Androgen Insensitivity Syndrome (AIS)

• This condition occurs when the body doesn't respond to androgens, leading to a phenotype that is largely female despite a chromosomal male (XY) makeup. 
• Complete AIS typically results in phenotypically female-appearing individuals.
• Partial AIS can present with varying degrees of external genitalia ambiguity, presenting with different levels of ambiguity.
• Genetic and physical assessments are crucial for diagnosis.

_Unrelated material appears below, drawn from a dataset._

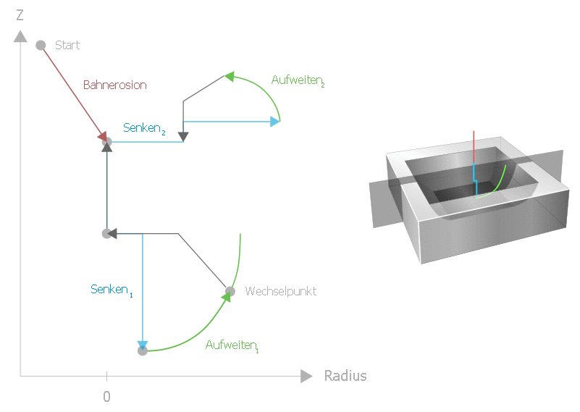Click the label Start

Congenital Adrenal Hyperplasia (CAH)

• CAH is a group of genetic disorders affecting the adrenal glands, impacting hormone production.
• An individual with CAH might have ambiguous genitalia or other related symptoms. 
• CAH is diagnosed using a combination of physical assessment, hormone testing and genetic testing.
• Various forms of CAH exist, including those related to insufficient enzymes, impacting hormonal production along the path to either cortisol or aldosterone production.

Other Factors

• The Quigley scale, Prader scale, HCG stimulation, and various genetic defects and chromosomal and hormonal factors play a part in differences seen.
• Several factors like the presence/absence of the SRY gene, types of hormone production and responsiveness to hormones impact sexual differentiation. 
• Many individuals face stigmatization. There is growing awareness about celebrating differences.

Additional Information

• 46, XX DSD: XX females exposed to high levels of androgens in utero. Congenital Adrenal Hyperplasia (CAH) is one example of a cause.
• Congenital Adrenal Hyperplasia (CAH): The completeness of the enzyme block varies causing different levels of hormonal impact. If absent, it can be fatal. Often diagnosed due to visible ambigious (unusual) genitalia.
• Many forms of intersex variations exist impacting the production or action of crucial development hormones including but not limited to testosterone, DHT, and AMH.
• Individuals display a variety of physical and developmental characteristics.
• The concept of "normal" and typicality often fail to account for the complete spectrum of variation in sex traits and expressions.
• The spectrum of possible conditions and symptoms related to intersex and related variations demonstrate many forms of hormonal impact and action.

Description

Test your knowledge on human sexual development, including the roles of chromosomes, genes, and hormonal influences. Explore concepts such as the SRY gene, Androgen Insensitivity Syndrome, and 5 alpha reductase deficiency. This quiz covers critical topics in genetics and embryology.